Tre matrimoni e una canzone il Cadore conquista i Modena

Un anno fa tre ragazze di Santo Stefano hanno sposato tre profughi La loro storia è diventata una hit del nuovo album della band emiliana
Di Stefano Vietina

SANTO STEFANO DI CADORE. «Le strade di montagne confidano nei ponti. E questa bella storia di Santo Stefano di Cadore è una metafora della vicenda umana: l'amore che vince sul dramma, il coraggio che difende una scelta forte, anche dinanzi allo scetticismo di tanti benpensanti».

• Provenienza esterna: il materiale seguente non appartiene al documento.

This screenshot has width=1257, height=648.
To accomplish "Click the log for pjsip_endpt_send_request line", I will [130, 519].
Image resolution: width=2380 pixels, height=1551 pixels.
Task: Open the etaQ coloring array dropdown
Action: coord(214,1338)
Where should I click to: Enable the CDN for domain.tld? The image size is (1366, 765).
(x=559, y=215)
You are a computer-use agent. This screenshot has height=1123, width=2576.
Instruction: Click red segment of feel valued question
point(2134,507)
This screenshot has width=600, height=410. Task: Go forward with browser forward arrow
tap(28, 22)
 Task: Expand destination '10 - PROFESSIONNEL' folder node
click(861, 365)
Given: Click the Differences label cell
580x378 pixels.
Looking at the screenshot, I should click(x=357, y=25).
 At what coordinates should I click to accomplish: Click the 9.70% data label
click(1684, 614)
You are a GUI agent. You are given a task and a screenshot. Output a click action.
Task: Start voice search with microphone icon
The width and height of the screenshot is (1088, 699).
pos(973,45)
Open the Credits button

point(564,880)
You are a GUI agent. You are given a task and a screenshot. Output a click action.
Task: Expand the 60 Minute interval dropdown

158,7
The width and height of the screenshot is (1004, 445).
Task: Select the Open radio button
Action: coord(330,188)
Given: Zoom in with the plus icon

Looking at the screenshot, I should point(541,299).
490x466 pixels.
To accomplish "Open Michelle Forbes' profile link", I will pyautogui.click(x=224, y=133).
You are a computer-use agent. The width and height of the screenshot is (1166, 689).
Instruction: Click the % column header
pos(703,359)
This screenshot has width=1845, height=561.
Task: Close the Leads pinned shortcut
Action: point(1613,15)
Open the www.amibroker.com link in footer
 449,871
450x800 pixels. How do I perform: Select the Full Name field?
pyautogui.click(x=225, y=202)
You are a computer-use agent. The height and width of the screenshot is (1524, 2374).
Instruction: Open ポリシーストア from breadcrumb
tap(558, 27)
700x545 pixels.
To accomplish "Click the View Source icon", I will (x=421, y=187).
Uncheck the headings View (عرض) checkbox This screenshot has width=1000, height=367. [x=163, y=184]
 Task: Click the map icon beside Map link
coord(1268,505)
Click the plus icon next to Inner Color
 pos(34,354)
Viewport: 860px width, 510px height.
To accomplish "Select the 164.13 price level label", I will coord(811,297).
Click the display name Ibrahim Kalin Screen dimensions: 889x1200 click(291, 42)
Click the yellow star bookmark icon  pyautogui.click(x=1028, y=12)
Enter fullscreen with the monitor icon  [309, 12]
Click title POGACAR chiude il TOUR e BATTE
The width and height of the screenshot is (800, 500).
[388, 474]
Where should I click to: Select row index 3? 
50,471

Massimo Ghiacci, storico bassista dei Modena City Ramblers, racconta così la scelta di ritagliare una vicenda di cronaca e farne una canzone. Rilanciandone, in questo modo, il messaggio universale. La vicenda è quella di tre ragazzi scappati dall'inferno della Libia e giunti due anni fa a Santo Stefano di Cadore: la storia di Sainey, Ousmane e Jude Thaeddeus che il 24 marzo 2012 nel municipio di Santo Stefano di Cadore hanno sposato Veronica, Marika e Chiara, tre ragazze del posto.

«La notizia mi aveva colpito quando l'avevo letta su un quotidiano nazionale – spiega Ghiacci – poi alla fine della scorsa estate, al momento di dar vita al nostro nuovo album “Niente di nuovo sul fronte occidentale (uscito a febbraio, n.d.r.), l'ho ripescata da internet».

E come è nata la canzone? «Musica e parole sono scaturite di getto, in una giornata, poi l'abbiamo arrangiata. Il pezzo ha una sua struttura ben precisa che si evolve: c'è all'inizio la descrizione della cerimonia, con un ritmo che definirei “ska folk”, ricco di suggestioni gioiose legate alla nostra idea della musica africana; poi un inserto reggae-rap, una parte centrale con cambio di voce, a indicare l'anima più oscura della società che nega il cambiamento, che si arrocca; e la parte finale, in cui spieghiamo che questo viaggio presenterà anche nubi ed ostacoli e che ci vorrà coraggio. Una sottolineatura che avevo colto nelle parole del sindaco di Santo Stefano».

Ed è proprio Alessandra Buzzo, primo cittadino di Santo Stefano, ma anche e soprattutto mamma di Chiara che ha sposato Jude Thaeddeus, ad aver intercettato con una certa emozione la nuova canzone dei Modena City Ramblers sul canale Youtube.

«È stato così bello – spiega - sentire il racconto fatto da lontano di quello che noi abbiamo vissuto direttamente e la poesia con cui questa band ha saputo rappresentare la nostra storia. È come se il messaggio che è partito da qui un anno fa oggi si sia ampliato a dismisura, sia diventato universale: io credo moltissimo nei ponti che uniscono e mi piacciono molto le parole 'lancia il riso e balla', a significare che dobbiamo credere nell'umanità, che avremo un futuro migliore».

I Modena City Ramblers sono universalmente noti per aver scritto “I cento passi”, la canzone che ha fatto da colonna sonora al film omonimo dedicato a Peppino Impastato, vittima della mafia nel 1978. Una canzone che ha ben presto valicato i confini della pellicola cinematografica per diventare l'inno di chi si oppone ad ogni forma di sopruso della criminalità organizzata. Esplicito anche il loro appoggio all'associazione Libera di don Ciotti. La loro musica ha quindi una forte valenza sociale ed anche questa storia del Cadore si inserisce perfettamente in questo filone.

«Il nostro nuovo album si confronta infatti – spiega Massimo Ghiacci - con i temi di attualità che presentano, come questo, una grande forza simbolica. Legati alla realtà della nostra società italiana che cambia, con le sue sfide e le sue problematiche. Così, abbiamo ripreso questa storia ed abbiamo provato a scriverla, andando oltre la cronaca e rivestendola con la nostra visione artistica».

Un'operazione che, ci tiene a sottolineare, “svolgiamo sempre come gruppo”.

«Per noi insomma - chiude Ghiacci - quella vicenda privata è un esempio di grande coraggio, da parte di giovani che si sono trovati in enormi difficoltà ed hanno saputo uscirne con l'amore e la solidarietà. Un atto di eroismo che meritava una canzone anche perché tutta questa vicenda esprime una fortissima impronta poetica».